Conditional Factuality Controlled LLMs with Generalization Certificates via Conformal Sampling¶

Conference: CVPR 2026 arXiv: 2603.27403 Code: Available Area: Multimodal VLM / LLM Reliability Keywords: Conditional conformal prediction, hallucination control, inference-time sampling, PAC certificates, set-valued output

TL;DR¶

This paper proposes CFC (Conditional Factuality Control), a post-hoc conformal framework that learns feature-conditional acceptance threshold functions via augmented quantile regression, providing conditional coverage guarantees (rather than merely marginal guarantees) for LLM sampled outputs. The authors further derive a PAC-style finite-sample certificate CFC-PAC, and validate the approach on synthetic data, reasoning/QA benchmarks, and VLM settings.

Background & Motivation¶

LLMs exhibit strong capabilities on reasoning and generation tasks, yet hallucination renders their outputs unreliable. Inference-time multi-sample generation with reranking can improve accuracy, but lacks formal reliability guarantees. Conformal Prediction (CP) is a natural candidate—model-agnostic and distribution-free, it constructs set-valued predictions containing the correct answer under an exchangeability assumption.
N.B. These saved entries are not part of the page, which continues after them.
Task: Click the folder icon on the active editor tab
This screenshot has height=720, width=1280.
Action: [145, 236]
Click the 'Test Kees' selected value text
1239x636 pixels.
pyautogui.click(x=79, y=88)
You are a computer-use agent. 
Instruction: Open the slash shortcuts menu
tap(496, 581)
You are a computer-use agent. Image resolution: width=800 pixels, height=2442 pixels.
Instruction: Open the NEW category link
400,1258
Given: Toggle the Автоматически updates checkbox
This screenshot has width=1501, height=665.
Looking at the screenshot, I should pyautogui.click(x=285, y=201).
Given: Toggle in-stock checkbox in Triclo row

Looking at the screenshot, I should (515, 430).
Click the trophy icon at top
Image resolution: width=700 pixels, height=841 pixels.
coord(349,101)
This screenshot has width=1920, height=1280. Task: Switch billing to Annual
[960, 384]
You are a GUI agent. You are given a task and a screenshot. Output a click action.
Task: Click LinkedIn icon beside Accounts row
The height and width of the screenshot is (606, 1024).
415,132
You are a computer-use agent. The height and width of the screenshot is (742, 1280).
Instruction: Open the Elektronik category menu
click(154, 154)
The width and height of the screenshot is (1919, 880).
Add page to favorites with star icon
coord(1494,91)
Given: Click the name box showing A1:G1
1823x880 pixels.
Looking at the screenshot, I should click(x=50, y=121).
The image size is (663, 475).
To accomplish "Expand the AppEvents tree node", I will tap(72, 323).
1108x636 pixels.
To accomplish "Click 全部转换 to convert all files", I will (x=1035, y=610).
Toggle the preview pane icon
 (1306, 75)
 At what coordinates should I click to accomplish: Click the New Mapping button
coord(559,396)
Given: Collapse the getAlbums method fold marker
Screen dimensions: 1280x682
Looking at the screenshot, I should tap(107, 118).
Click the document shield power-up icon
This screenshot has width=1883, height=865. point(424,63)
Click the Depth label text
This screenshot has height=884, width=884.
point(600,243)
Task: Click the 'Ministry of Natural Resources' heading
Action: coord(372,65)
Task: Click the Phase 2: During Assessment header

Core Problem: Heterogeneity of Marginal Guarantees

Existing CP methods applied to LLMs rely on a single global threshold, providing only marginal coverage guarantees (holding on average across all prompts). This leads to:

Under-coverage on hard prompts: Difficult prompts such as long math problems and rare entities are systematically under-covered, with reliability left unguaranteed.

Over-coverage on easy prompts: Simple prompts receive unnecessarily excessive coverage, causing prediction sets to inflate and wasting computation.

Compromise of the global threshold: A single threshold must trade off between easy and hard regions of the feature space, resulting in subgroup calibration bias and poor sample efficiency.

Motivation: Conditional coverage is needed—guarantees that hold not only on average, but also conditionally on prompt features. Conditional coverage is strictly stronger than marginal coverage and directly addresses reliability for systematically difficult subgroups. At the same time, prediction sets should remain as compact as possible to preserve the computational efficiency of sampling-based inference.

Method¶

Overall Architecture¶

CFC is a post-processing layer placed on top of any LLM sampler. The pipeline is as follows: 1. Given a test prompt \(X\), sample \(M\) candidates \(C(X) = \{Y_j\}_{j=1}^M\) from a base generator \(\pi\) 2. Score each candidate with a verifier \(V(X, y) \in [0,1]\) (lower is better) 3. Learn a feature-conditional acceptance threshold \(\hat{\lambda}_\alpha(X)\) 4. Return the prediction set \(\hat{C}_\alpha(X) = \{y \in C(X) : V(X,y) \leq \hat{\lambda}_\alpha(X)\}\)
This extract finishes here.